Data Science - ETL Transformations for Creating a Modelling Dataset

By Richard Paterson - Senior SAS Consultant

ETL is THE most important and time-consuming aspect of predictive modelling. An estimated 80% of a data scientist’s time is spent in the ETL stage of model development. Perhaps not as exciting as applying other aspects of the process but the ETL process is critical for quality model development.The old saying is still relevant: "Garbage In Garbage Out"

ETL – Extract, Transform and Load

Real data is messy and needs to be cleansed. The raw data we need for our models will have duplicated data, null fields, inconsistent formats, data input errors and many other general data issues. ‘Clean’ data is a good start but chances are that the data is still not ready for modelling. The data needs to be structured to optimally for the desired data model.

This article highlights a number of standard transformation methods which can be applied when preparing data for a modelling dataset. There is no standard methodology and the data scientist (or ETL developer in this case) needs to know and when to perform the necessary steps.

1. Reduce Size of Data

We should examine the data first. Depending on the dataset size, it may make sense to reduce the size of the initial dataset. We can use PROC SURVEYSELECT to select a random sample of the data.

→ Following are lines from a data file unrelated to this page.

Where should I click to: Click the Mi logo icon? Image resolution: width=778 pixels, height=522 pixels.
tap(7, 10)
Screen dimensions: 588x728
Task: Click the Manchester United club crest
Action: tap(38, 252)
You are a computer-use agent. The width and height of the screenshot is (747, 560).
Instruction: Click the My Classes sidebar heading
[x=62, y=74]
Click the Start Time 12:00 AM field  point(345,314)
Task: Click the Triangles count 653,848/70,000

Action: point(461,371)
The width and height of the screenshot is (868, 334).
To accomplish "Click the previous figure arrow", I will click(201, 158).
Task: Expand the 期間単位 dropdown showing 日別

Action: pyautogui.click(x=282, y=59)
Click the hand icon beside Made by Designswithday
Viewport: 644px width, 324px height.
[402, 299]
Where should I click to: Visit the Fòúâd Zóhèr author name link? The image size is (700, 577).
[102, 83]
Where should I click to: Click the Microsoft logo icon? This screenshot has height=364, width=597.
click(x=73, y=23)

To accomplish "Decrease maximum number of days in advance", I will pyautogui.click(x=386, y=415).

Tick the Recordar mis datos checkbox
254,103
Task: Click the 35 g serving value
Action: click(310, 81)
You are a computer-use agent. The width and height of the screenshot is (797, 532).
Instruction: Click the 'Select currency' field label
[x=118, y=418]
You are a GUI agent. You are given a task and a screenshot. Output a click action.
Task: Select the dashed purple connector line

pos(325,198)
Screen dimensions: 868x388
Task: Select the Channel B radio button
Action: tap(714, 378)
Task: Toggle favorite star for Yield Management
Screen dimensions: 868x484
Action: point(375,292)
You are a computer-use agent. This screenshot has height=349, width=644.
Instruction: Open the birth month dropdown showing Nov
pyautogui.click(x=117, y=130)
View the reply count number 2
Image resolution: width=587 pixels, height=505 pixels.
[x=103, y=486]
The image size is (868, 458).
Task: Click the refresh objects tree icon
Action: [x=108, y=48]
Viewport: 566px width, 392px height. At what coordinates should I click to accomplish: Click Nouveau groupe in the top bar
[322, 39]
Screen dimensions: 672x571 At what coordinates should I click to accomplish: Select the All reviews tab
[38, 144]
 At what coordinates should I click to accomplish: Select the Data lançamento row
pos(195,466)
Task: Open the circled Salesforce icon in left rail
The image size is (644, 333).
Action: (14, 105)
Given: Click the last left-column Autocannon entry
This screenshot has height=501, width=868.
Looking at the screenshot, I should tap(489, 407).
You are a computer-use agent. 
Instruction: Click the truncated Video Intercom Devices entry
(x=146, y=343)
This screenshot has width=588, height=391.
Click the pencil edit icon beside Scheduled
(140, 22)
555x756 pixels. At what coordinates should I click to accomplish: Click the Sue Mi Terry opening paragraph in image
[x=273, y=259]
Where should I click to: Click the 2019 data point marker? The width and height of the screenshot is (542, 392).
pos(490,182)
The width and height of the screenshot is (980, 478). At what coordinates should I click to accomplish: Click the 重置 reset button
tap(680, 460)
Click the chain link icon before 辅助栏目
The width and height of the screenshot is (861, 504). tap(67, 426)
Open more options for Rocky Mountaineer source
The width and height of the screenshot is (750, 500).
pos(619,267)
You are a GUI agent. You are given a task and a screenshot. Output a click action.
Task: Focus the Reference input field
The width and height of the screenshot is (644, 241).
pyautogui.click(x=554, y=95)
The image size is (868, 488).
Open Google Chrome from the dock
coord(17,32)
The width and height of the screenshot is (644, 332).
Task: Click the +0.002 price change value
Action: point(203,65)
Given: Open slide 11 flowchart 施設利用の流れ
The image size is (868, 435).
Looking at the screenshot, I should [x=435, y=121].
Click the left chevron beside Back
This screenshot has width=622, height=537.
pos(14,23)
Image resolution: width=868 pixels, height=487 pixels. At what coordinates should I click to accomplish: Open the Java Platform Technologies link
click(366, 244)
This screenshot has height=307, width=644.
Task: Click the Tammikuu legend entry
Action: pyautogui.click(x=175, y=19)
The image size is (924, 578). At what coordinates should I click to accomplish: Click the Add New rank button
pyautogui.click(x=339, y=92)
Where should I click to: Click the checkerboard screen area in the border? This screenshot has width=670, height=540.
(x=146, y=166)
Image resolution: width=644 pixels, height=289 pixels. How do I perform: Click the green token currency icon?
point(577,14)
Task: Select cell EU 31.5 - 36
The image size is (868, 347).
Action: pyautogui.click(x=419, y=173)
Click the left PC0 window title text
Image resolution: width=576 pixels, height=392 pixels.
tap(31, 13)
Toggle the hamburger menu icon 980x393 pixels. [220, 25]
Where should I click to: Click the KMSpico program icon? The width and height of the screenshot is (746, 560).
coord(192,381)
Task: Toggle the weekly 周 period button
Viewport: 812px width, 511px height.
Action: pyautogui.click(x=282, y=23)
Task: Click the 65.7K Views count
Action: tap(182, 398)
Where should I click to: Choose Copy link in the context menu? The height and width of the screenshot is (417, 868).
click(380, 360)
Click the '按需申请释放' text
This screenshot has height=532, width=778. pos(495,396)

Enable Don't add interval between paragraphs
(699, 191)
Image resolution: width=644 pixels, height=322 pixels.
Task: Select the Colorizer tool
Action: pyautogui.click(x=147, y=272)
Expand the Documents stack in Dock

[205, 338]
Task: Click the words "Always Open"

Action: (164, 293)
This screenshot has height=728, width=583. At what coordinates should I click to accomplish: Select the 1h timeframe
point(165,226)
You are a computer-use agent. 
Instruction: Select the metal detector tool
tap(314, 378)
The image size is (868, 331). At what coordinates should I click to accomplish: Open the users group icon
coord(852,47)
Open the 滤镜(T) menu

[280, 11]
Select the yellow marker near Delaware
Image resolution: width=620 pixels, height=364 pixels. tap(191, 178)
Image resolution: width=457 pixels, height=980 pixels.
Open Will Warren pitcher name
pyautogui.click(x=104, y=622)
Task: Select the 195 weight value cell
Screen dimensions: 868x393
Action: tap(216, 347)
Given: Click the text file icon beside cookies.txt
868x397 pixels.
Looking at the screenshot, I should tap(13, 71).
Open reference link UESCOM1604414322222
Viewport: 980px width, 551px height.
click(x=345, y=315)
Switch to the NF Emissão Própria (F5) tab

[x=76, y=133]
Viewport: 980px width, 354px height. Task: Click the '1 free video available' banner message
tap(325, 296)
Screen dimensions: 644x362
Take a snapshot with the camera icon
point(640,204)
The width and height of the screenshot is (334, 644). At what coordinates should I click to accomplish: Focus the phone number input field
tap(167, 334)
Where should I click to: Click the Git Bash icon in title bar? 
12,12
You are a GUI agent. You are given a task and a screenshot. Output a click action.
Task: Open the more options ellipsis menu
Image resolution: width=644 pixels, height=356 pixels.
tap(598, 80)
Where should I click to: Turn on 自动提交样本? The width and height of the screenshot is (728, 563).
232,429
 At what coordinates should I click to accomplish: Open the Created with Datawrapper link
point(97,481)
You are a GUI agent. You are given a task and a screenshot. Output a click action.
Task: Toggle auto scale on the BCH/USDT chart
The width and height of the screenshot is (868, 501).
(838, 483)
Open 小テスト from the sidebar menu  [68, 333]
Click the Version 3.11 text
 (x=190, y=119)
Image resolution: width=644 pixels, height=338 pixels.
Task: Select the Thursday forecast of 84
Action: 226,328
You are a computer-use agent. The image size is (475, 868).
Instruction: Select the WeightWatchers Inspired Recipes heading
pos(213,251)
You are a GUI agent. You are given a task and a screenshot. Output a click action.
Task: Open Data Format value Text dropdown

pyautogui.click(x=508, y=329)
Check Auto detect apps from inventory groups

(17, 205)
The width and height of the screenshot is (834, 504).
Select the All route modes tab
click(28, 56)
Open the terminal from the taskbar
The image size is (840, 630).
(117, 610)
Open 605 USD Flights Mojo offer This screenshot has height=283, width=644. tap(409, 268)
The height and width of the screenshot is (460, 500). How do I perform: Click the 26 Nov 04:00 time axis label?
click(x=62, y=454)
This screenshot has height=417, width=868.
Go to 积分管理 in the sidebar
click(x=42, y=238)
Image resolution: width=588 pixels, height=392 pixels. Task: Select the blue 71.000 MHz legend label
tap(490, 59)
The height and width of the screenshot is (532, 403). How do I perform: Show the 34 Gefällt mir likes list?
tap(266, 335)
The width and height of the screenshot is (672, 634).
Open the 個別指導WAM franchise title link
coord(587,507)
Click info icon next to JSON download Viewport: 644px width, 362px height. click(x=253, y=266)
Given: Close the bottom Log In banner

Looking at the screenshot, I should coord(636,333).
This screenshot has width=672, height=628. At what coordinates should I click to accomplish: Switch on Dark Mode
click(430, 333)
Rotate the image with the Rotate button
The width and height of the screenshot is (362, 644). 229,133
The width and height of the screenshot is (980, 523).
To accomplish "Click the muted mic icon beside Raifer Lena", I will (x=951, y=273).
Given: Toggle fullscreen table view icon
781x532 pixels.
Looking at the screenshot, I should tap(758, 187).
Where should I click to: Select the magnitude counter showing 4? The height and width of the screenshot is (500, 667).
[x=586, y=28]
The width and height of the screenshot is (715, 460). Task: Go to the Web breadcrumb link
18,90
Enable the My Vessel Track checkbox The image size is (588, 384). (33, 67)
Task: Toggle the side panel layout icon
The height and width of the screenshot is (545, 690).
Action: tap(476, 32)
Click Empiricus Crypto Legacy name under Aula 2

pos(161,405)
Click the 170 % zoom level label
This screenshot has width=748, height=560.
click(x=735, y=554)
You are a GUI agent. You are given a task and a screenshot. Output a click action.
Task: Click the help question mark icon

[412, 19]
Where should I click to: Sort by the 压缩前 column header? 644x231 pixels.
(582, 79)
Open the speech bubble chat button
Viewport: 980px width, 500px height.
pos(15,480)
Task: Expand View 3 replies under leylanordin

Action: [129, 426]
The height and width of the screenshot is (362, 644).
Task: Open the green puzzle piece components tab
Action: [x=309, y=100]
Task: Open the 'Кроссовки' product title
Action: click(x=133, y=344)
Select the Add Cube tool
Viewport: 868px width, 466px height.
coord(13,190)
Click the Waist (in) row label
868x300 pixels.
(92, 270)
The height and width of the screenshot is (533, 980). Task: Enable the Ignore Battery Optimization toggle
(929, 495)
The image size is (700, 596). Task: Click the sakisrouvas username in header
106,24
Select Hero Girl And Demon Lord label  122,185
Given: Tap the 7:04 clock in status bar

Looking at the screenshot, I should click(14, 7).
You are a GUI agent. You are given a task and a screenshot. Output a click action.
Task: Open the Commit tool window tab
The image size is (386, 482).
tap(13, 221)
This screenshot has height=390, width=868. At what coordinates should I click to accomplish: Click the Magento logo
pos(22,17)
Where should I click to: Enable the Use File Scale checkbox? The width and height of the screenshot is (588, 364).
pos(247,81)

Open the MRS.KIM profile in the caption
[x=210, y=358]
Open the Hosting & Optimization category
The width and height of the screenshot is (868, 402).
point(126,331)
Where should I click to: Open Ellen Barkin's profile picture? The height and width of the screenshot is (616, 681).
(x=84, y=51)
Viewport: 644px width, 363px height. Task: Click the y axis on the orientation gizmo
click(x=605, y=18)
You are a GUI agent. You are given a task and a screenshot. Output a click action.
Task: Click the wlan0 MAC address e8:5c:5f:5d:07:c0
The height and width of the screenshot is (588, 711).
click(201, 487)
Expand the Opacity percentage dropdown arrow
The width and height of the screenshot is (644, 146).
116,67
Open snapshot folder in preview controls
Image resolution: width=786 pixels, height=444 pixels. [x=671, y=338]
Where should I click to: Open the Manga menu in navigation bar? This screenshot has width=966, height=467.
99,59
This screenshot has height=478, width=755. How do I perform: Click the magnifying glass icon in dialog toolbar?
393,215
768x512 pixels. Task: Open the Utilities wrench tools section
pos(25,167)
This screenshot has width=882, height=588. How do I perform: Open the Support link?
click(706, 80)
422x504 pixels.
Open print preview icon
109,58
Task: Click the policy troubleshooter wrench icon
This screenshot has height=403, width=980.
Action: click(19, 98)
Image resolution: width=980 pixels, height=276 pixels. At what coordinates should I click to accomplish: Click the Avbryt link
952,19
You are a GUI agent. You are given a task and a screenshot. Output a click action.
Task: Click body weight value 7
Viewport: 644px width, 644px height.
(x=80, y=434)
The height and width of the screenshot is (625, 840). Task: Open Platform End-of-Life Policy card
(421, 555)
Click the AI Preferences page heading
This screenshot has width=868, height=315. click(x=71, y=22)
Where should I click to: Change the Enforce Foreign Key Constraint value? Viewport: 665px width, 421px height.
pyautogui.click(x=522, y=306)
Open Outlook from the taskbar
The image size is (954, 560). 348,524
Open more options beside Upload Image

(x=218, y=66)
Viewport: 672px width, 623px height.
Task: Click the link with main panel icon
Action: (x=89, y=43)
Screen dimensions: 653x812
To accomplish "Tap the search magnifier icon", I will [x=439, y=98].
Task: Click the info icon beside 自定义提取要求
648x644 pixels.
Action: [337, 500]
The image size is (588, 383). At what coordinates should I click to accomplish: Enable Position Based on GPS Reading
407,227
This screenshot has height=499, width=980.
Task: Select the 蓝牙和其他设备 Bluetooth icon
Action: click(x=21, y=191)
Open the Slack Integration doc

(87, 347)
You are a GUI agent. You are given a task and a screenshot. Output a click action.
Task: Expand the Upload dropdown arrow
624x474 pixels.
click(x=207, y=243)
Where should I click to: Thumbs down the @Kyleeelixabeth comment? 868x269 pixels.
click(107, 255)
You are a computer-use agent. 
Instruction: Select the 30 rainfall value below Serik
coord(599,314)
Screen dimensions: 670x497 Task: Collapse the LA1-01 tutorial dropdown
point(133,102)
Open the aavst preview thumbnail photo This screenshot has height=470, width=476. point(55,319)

Proc Surveyselect data=mydata.transactions out=work.transactions_sample Method=SRS

sampsize=20000 seed=33;

Run;

2. Define a 'Target' variable
Most data sources do not come with a predefined target variable. For example, if we are developing a model to predict customers who are likely to default on their loans. Use Proc CONTENTS or Proc FREQ to identify likely candidates.

By examining the levels of the chose variable, we can identify the value of interest to our model – in the above example there are three values relating to a bad loan status. We can now transform these values to create a new target variable:

Data transform;

  Set mydata.transactions;

  If loan_status in (‘Charged Off’, ‘Default’, ‘Does not meet the credit policy. Status:Charged Off’) then bad=1; else bad=0;

Run;

One thing to notice here is there are no missing values. In step 3 we discuss imputing missing values however for a target variable this in inadvisable. Take this into account when selecting your target variable.

Using Proc FREQ we can now examine the distribution of the target variable

Proc FREQ Data=transform; TABLES loan_status*bad / nocol norow nopercent; run;

3. IDENTIFYING MISSING NUMERIC DATA

Missing values is one of the most critical issues of data quality. We can use proc MEANS to identify missing values –

PROC Means data=transform N NMISS MIN MAX MEAN;

VAR _NUMERIC_;

OUTPUT OUT=transform_means;

RUN;

4. IDENTIFYING MISSING CHARACTER DATA

Proc FREQ is commonly used to identify missing character data. Some character values will contain many unique values which is not ideal for proc freq, for example ID fields, date fields etc. We can eliminate these values before running proc freq.

PROC FREQ data=transform(drop=ID member_ID start_Date settlement_Date);

TABLES _CHARACTER_;

RUN;

5. Delete variables

After identifying the missing numeric and character variables a decision can be made which variables to keep. A general rule is: variables exceeding 30% of missing values should be dropped. It is inadvisable to try and impute these variables.

6. Value Imputation

We can now try to impute values for the missing values. This is important for several reasons – many algorithms will drop records with missing values on the predictor columns. This will limit the sample size and can lead to the model showing a bias. Since we drop a complete record due to a single missing value we are losing a lot of valuable information.

Numeric Imputation

Mean – replace missing values with the average value.

Median – replace missing values with the mean value.

Mode – replace missing values with the most common value.

Regression – Separate into two groups, missing and non-missing. Use a model on non-missing values to predict values for missing values.

In order to impute missing numeric values with one of the standard statistical values (mean, median, min, max, midrange) the easiest method in SAS is to use PROC STDIZE.

PROC STDIZE DATA=transform REPONLY METHOD=mean OUT=imputed_data; VAR _NUMERIC_;

Character Imputation

The most common method of imputing character variables is to replace any missing values with the most frequent category for that variable. It is helpful to group values using a single character column and produce a cross tabulation using PROC FREQ.

PROC FREQ DATA=transform ORDER=FREQ;

TABLES status*(_CHARACTER_);

RUN;

7. Additional transformations

This article has introduced some basic transformation methods, there are however many more transformations which depending of the quality of the data may be needed for example:

  • Transforming character to numeric
  • Transforming date values
  • Standardization
  • Handling outliers
  • Creating dummy categories.

Once your data set is properly prepared, the modelling part is likely to be more successful. We will discuss these techniques in a future article. Until then happy ETL-ing!